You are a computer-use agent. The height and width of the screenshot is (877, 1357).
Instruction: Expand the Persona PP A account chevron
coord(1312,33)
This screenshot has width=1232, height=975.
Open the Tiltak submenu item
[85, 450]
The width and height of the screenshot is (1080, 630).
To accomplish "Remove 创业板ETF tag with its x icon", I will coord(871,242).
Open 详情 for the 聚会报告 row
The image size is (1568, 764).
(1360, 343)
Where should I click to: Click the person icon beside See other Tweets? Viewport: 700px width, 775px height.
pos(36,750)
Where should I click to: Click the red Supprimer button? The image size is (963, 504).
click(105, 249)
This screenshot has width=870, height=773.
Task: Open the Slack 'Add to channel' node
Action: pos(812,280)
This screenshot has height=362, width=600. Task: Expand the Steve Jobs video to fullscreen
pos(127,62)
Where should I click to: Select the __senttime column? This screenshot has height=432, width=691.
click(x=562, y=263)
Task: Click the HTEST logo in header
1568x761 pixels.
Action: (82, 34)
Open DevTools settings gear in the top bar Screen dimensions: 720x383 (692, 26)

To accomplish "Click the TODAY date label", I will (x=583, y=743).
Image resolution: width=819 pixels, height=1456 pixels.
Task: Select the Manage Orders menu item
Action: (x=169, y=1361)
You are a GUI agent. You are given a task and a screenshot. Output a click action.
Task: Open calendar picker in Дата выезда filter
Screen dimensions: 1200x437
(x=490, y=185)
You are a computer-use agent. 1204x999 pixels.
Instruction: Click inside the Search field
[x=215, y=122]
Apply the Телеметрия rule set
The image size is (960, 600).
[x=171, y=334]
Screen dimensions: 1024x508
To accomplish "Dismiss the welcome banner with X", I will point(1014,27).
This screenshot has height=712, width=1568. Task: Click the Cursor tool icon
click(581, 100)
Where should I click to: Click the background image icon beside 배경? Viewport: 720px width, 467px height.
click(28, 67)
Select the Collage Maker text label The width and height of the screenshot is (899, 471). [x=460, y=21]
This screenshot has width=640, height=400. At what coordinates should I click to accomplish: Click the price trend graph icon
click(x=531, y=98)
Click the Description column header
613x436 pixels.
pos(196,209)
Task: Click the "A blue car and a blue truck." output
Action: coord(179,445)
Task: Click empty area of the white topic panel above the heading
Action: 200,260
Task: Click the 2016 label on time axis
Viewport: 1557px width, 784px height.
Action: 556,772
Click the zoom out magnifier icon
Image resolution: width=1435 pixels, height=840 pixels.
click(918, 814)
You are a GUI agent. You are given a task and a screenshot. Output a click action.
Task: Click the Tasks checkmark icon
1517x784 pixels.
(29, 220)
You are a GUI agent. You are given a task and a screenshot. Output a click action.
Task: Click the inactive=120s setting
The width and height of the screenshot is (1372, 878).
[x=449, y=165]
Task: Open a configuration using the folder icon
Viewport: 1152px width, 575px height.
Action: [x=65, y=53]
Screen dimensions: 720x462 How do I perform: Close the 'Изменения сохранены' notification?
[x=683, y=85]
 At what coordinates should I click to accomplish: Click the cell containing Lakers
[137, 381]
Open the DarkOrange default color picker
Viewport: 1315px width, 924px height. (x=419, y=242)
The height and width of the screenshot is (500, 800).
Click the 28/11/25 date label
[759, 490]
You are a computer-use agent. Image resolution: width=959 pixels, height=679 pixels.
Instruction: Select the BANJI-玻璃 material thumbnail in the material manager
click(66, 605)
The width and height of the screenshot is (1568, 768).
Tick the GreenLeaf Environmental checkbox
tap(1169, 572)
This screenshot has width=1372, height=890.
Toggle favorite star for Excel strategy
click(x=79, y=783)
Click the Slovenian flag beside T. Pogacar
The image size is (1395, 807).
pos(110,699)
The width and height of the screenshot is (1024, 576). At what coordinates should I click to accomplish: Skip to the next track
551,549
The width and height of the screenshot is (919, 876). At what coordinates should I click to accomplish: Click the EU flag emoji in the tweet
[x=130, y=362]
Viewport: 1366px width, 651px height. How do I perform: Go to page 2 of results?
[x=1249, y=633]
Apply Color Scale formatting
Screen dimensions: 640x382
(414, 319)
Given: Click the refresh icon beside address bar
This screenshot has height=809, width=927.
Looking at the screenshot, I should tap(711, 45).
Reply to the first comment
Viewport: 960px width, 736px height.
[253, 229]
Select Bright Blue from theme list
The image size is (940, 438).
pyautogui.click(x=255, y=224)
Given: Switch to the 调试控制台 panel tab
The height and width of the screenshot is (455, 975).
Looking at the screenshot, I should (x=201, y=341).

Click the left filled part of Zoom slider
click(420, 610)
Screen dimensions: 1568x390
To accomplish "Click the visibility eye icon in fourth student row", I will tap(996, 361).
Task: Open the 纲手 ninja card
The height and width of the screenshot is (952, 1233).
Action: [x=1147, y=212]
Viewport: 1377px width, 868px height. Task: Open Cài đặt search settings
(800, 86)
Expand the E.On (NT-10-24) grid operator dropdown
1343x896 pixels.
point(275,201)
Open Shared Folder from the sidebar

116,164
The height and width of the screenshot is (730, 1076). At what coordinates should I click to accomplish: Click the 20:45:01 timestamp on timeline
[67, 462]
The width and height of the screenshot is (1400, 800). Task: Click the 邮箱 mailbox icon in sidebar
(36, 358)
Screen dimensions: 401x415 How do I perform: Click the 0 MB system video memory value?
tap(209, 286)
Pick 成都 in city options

——————

Which of the lines above include the string "Apply"? Pick them out and copy them.

Apply the Телеметрия rule set
Apply Color Scale formatting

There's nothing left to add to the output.